There is one downside, however – the mess. After making clay Ganesha idols as a family, it’s not uncommon for you and your kids to end up with clay on your clothes (not to mention the carpets, the walls, and the ceiling). So here’s a handy tip looking at how to get the clay out of clothes when you find yourself in a bit of a mess:

Homemade stain removal products like white vinegar can be effective, but for the best results, Cleanipedia recommends opting for a commercial stain removal product. Not only are they designed to target stains safely, but the results will also be a little more fragrant! As always, read the label on your chosen product and test on a small area first.

How to Remove Clay from Clothes

There’s no denying that a clay stain looks bad, but the good news is that it will often look much worse than it really is. The truth is that clay stain removal isn’t as difficult as you might think, especially if you’ve got the right tools, the right cleaning products, and you are using the right technique. The main reason clay stains have such a bad reputation is because many people tackle them the wrong way.

With most of the stains, it’s important to tackle them as soon as possible as they will be much easier to remove before they have the chance to thoroughly soak and set into the fibres. Clay, however, behaves in a similar way to chewing gum – it doesn’t really soak in but rather sticks to the surface. This means that the best approach when removing these stains is to leave the clay to dry before attempting to remove it.

Here’s how to remove clay stains:

Allow the clay to dry completely before tackling the stain. If you’re dealing with air-drying clay, which sets quickly and naturally, you shouldn’t have to wait too long before you can start.

Use a spoon to gently scrape off any large clumps of clay sitting on the surface of your clothes. Don’t dig, and always try to move the spoon with, rather than against, the fibres.

Grab a small stiff bristled brush (an old toothbrush works well) and scrub the clothing. This is to get rid of any smaller pieces of clay that weren’t removed by the spoon.

Some types of clay can leave a stain – especially if they’re darker or richer in colour, or if your clothing is very light. If a stubborn stain does remain, apply the following tips:

1) Saturate the stain with white vinegar, which has some stain removal properties. Alternatively, you could apply a store-bought stain remover – a specially targeted commercial product will usually provide more reliable results. No matter which stains removal solution you use, always check the labels on your product and clothing first and be sure to test on a small, inconspicuous area of your clothing.

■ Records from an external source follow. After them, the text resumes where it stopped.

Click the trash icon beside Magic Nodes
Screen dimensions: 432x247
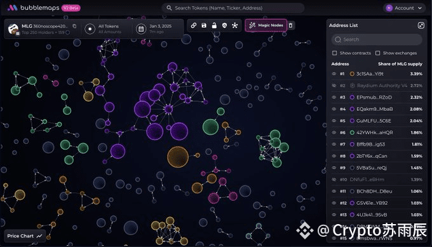tap(291, 25)
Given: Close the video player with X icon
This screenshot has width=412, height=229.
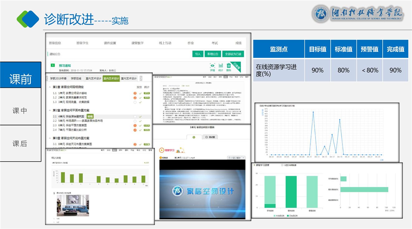Looking at the screenshot, I should 243,158.
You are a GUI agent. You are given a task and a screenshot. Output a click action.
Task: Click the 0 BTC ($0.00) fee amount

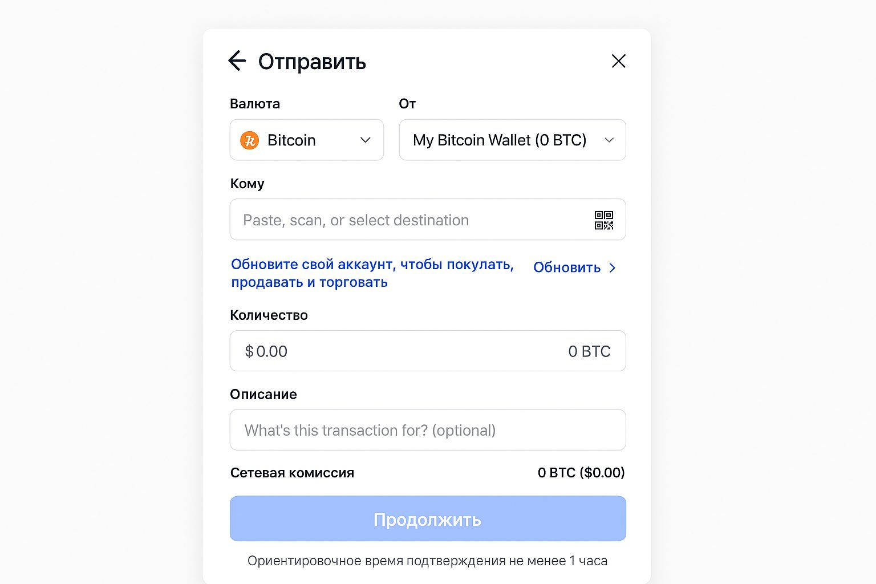coord(581,472)
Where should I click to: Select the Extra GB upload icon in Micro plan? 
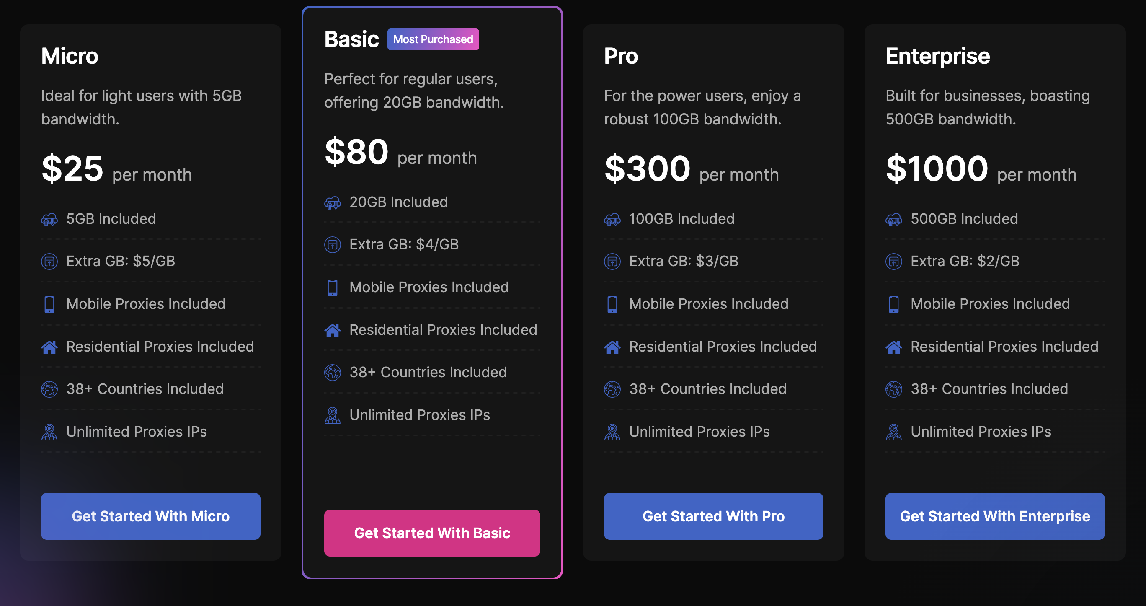pos(50,261)
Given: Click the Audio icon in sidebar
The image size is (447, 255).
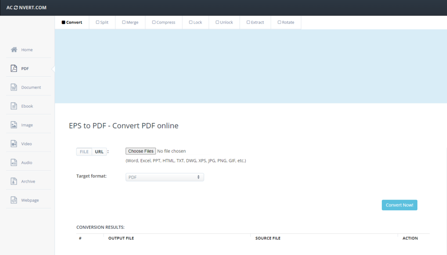Looking at the screenshot, I should pyautogui.click(x=14, y=163).
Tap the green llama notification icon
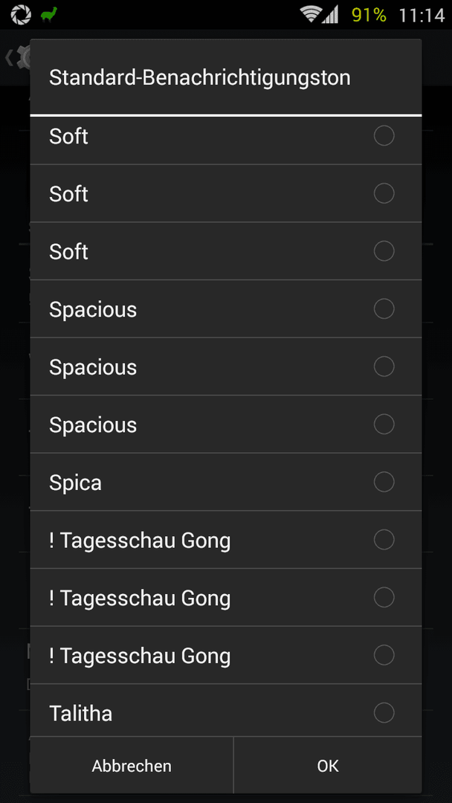This screenshot has width=452, height=803. 49,14
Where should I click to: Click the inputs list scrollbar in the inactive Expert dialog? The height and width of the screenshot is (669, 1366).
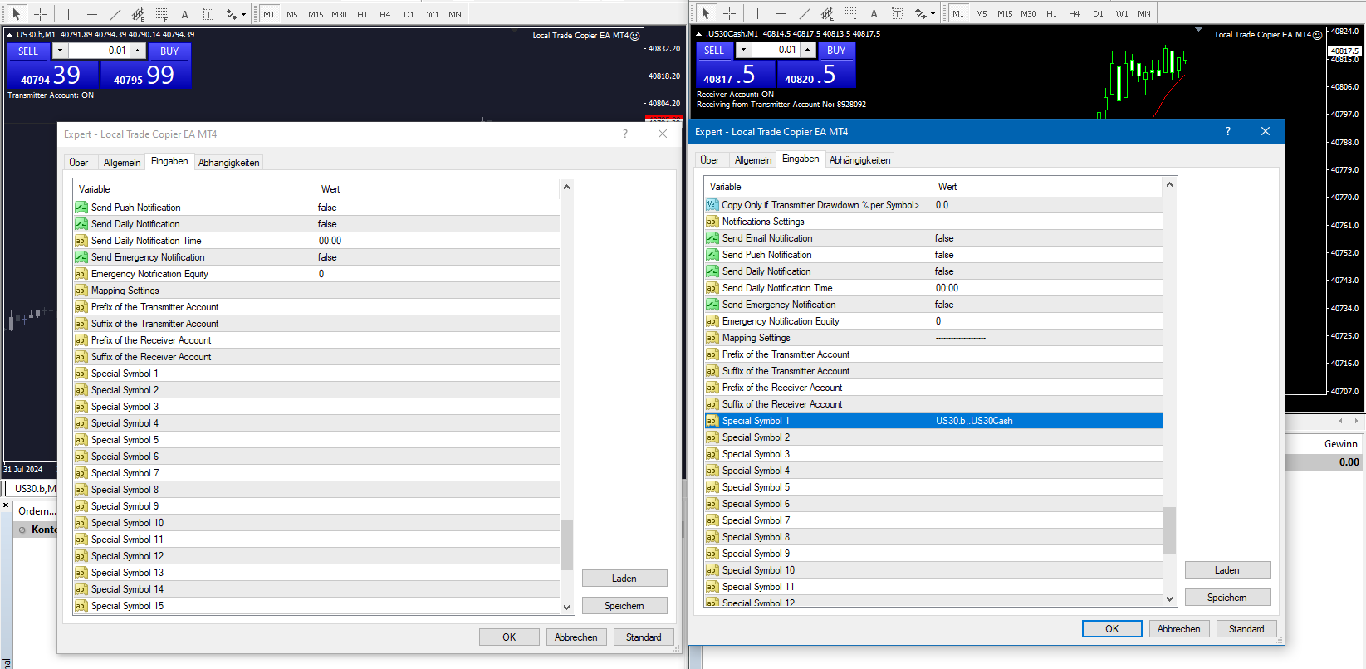tap(567, 544)
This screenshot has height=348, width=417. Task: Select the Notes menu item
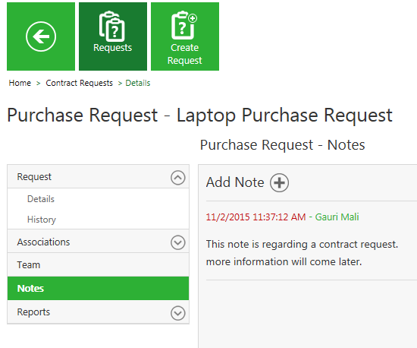point(98,288)
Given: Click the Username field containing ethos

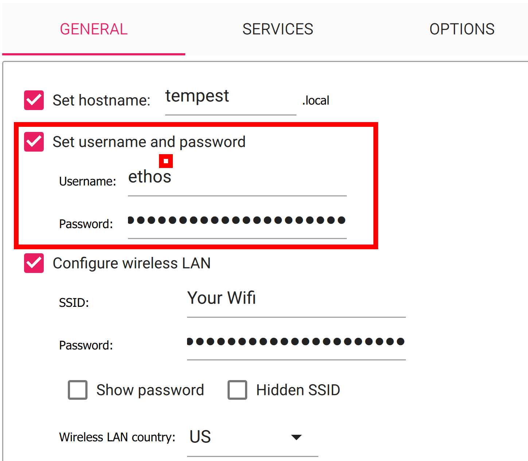Looking at the screenshot, I should [237, 178].
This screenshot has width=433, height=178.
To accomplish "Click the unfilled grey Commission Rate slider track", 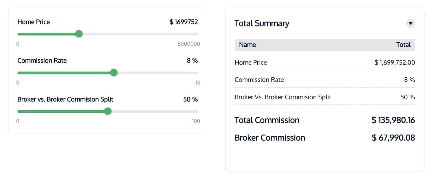I will pyautogui.click(x=158, y=73).
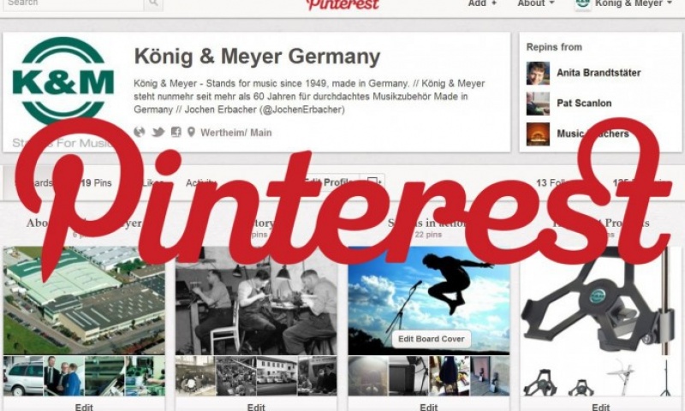Open Pat Scanlon's avatar image

(x=538, y=104)

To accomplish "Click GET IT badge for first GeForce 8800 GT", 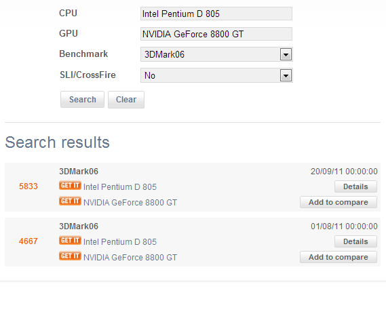I will [x=70, y=201].
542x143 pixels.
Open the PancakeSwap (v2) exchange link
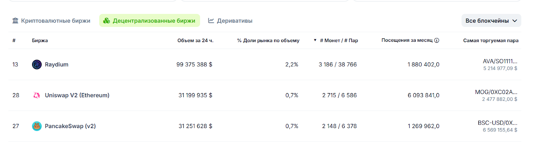coord(70,126)
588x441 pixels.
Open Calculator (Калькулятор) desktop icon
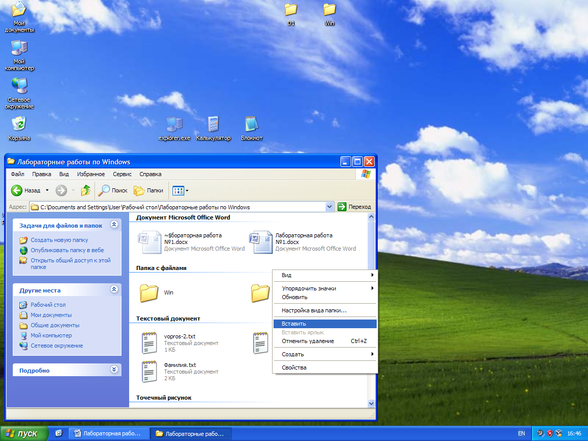click(x=213, y=125)
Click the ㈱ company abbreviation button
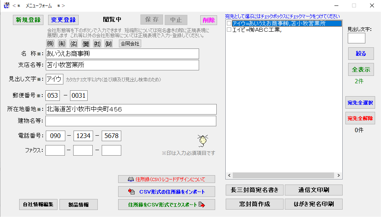This screenshot has width=381, height=217. [x=50, y=43]
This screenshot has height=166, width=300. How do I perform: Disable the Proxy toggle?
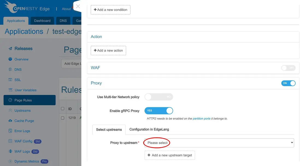288,83
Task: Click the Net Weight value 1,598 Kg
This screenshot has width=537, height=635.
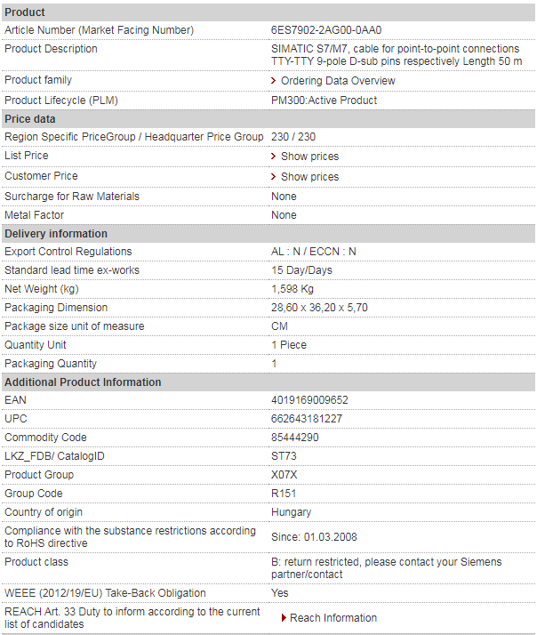Action: (x=293, y=289)
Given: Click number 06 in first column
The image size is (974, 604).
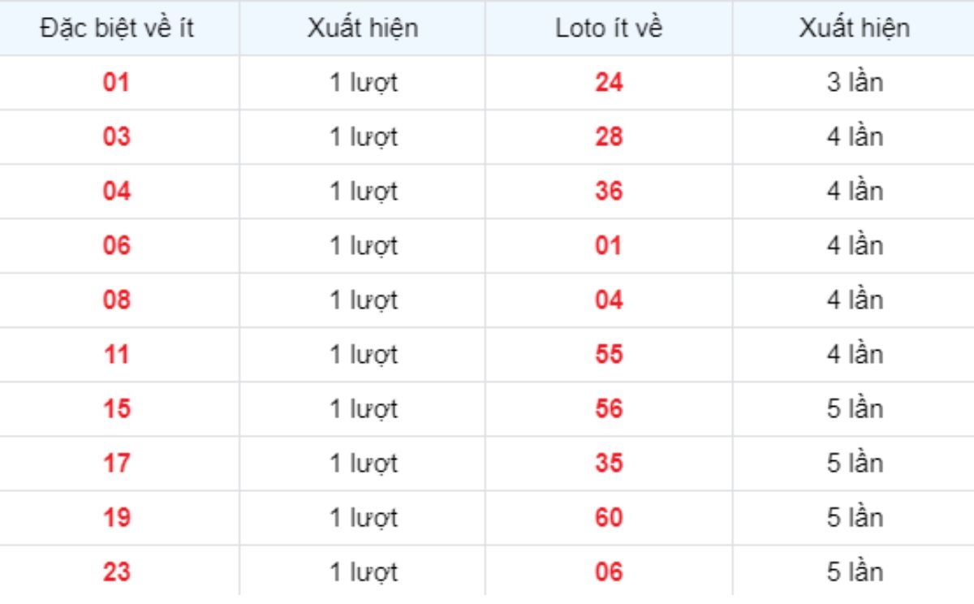Looking at the screenshot, I should tap(117, 245).
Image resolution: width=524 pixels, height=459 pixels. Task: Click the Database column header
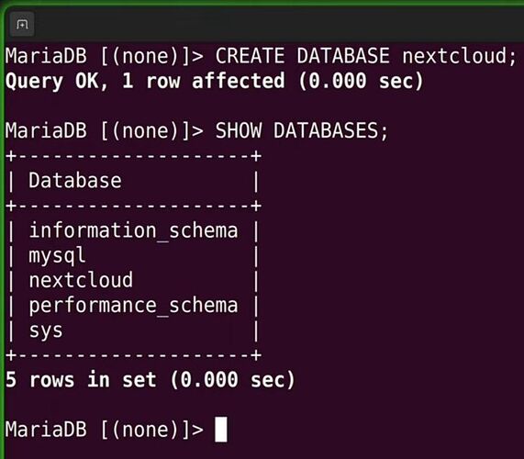click(75, 181)
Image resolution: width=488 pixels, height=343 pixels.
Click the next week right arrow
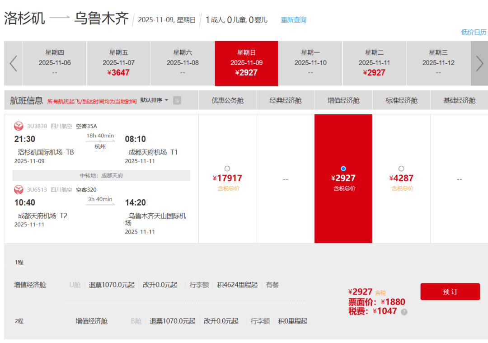tap(479, 63)
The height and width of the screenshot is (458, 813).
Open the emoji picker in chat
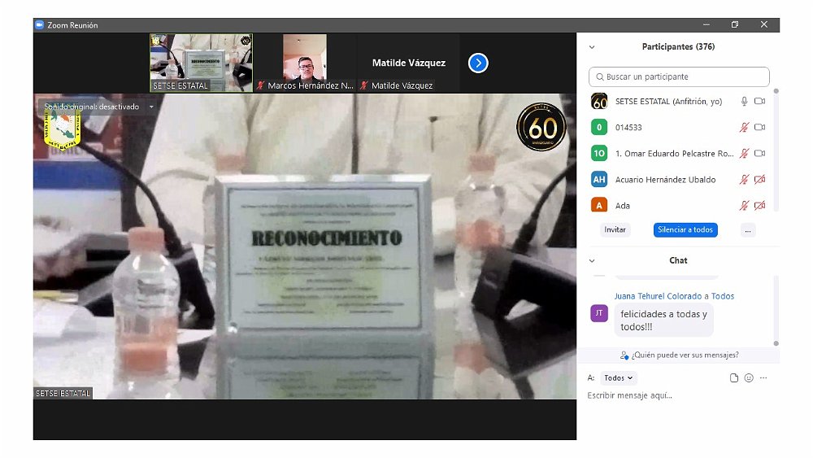[x=749, y=378]
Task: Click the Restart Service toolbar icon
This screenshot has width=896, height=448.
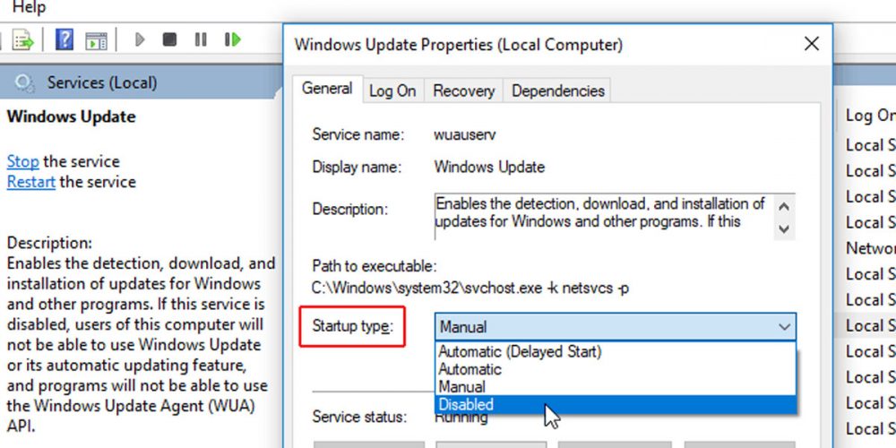Action: pyautogui.click(x=233, y=39)
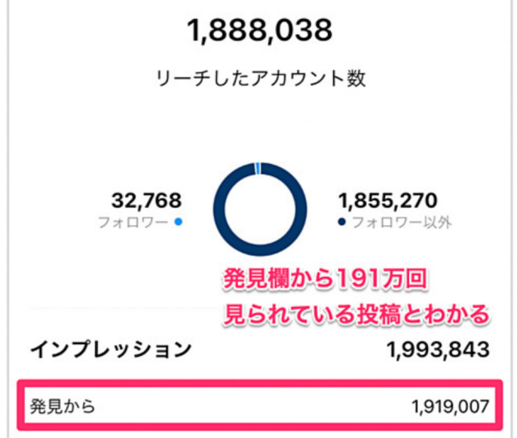Click the light blue follower legend dot
This screenshot has width=517, height=438.
coord(177,223)
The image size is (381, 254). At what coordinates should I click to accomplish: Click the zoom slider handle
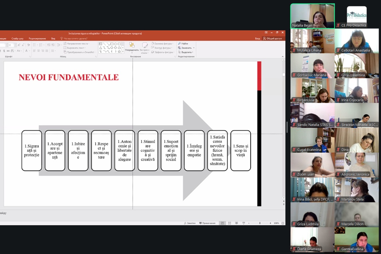point(260,223)
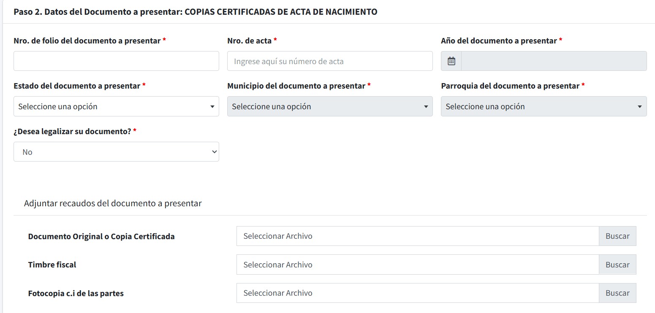Open the ¿Desea legalizar su documento? selector
655x313 pixels.
(x=116, y=152)
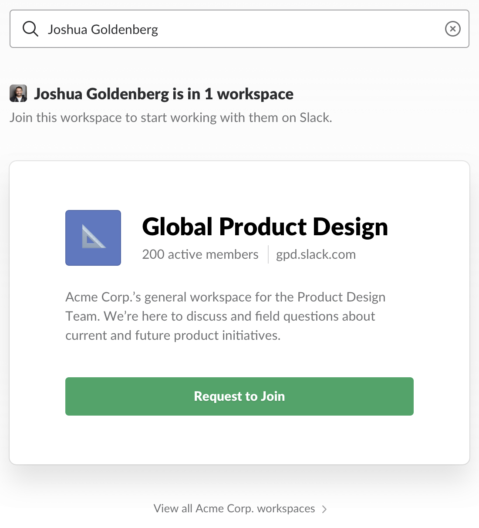This screenshot has width=479, height=528.
Task: Click the 200 active members count
Action: pyautogui.click(x=200, y=254)
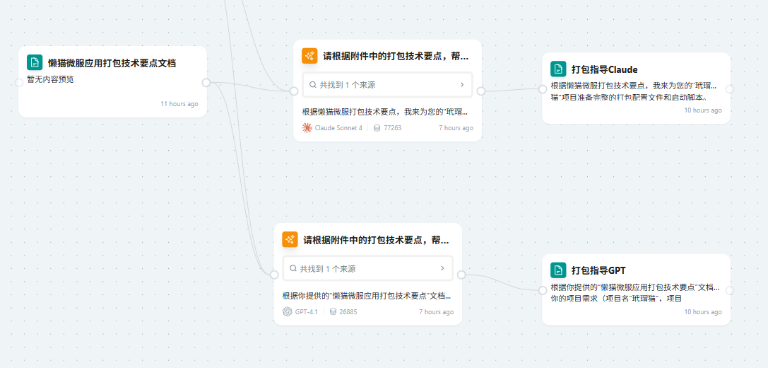
Task: Expand the sources chevron in the GPT-4.1 node
Action: [x=442, y=268]
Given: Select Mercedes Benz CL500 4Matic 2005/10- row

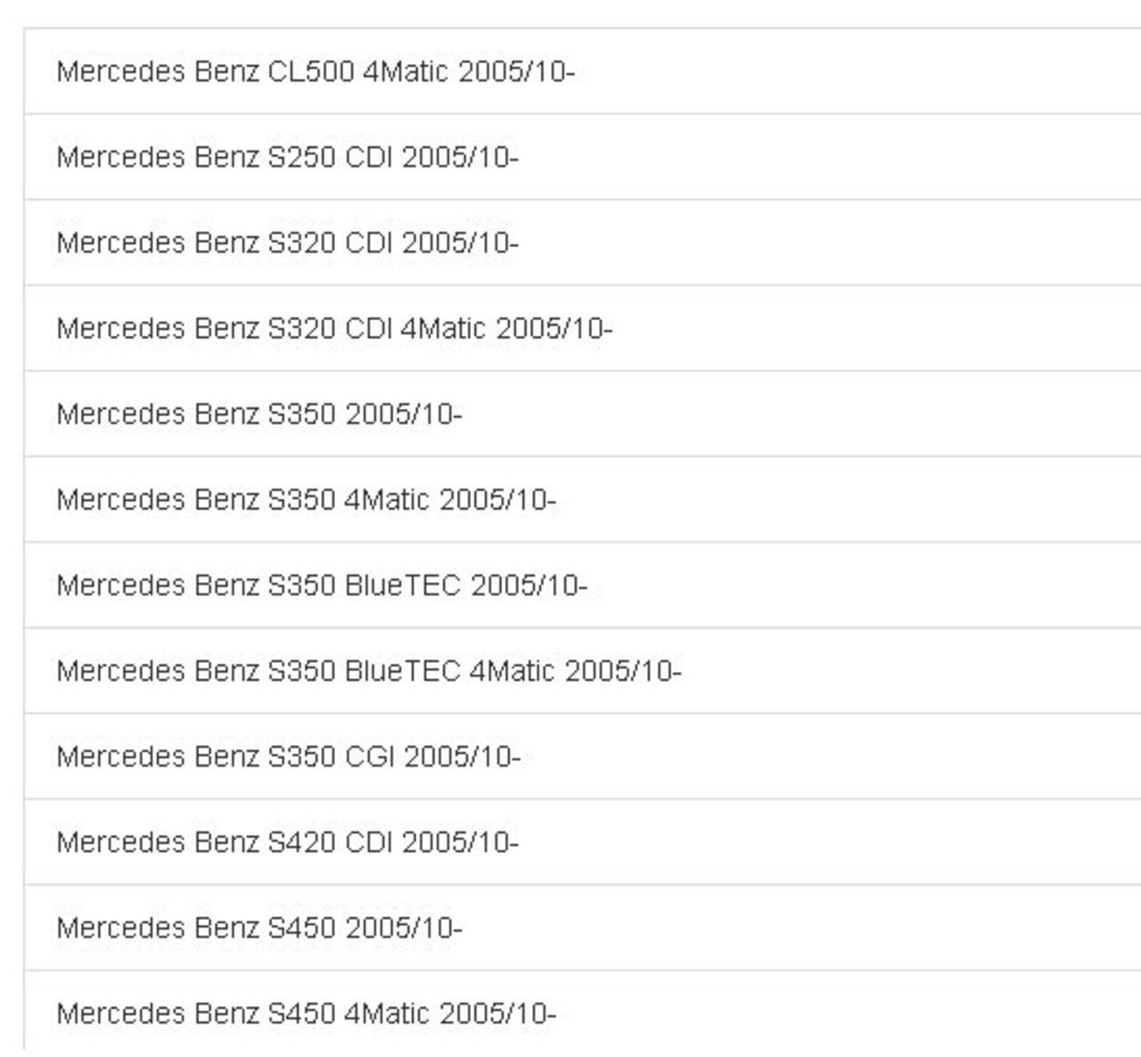Looking at the screenshot, I should click(x=583, y=71).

2) Wash your clothes in the washing machine as you normally would use a good quality laundry detergent. Something like Surf excel liquid detergent is ideal – you can actually use the neat detergent as a pre-treatment to help the stain removal process along. Dealing with delicate materials? Don’t worry – set the temperature to 30 degrees, or use the machine’s hand wash setting to protect the fabric.

Keeping Clean (and Avoiding Having to Remove Clay Stains)

Although removing clay from clothing is quite easy, it’s even easier if you don’t get clay on your clothes in the first place. Of course, if kids are involved, keeping clean is practically impossible, but there are ways to help protect your home and your clothing when you’re busy making Ganesha idols.

  1. Keep a set of old, dark-coloured clothes especially for messy projects. If they do get stained, it’s much better than ruining your favourite clothes.
  2. Wear plastic aprons. You can buy these from craft stores and they don’t cost too much. While they’re not very hardwearing, they are excellent at protecting your clothes from stains and splashes.

Making eco-friendly Ganesha idols is one of the most enjoyable and more responsible ways we can prepare for Ganesh Chaturthi, and it’s a great opportunity to teach any kids in the family more about their rich culture. Don’t be put off by the potential mess – just make sure you’re armed with some white vinegar, plenty of stain remover, and a good detergent, and you’ve got nothing to worry about.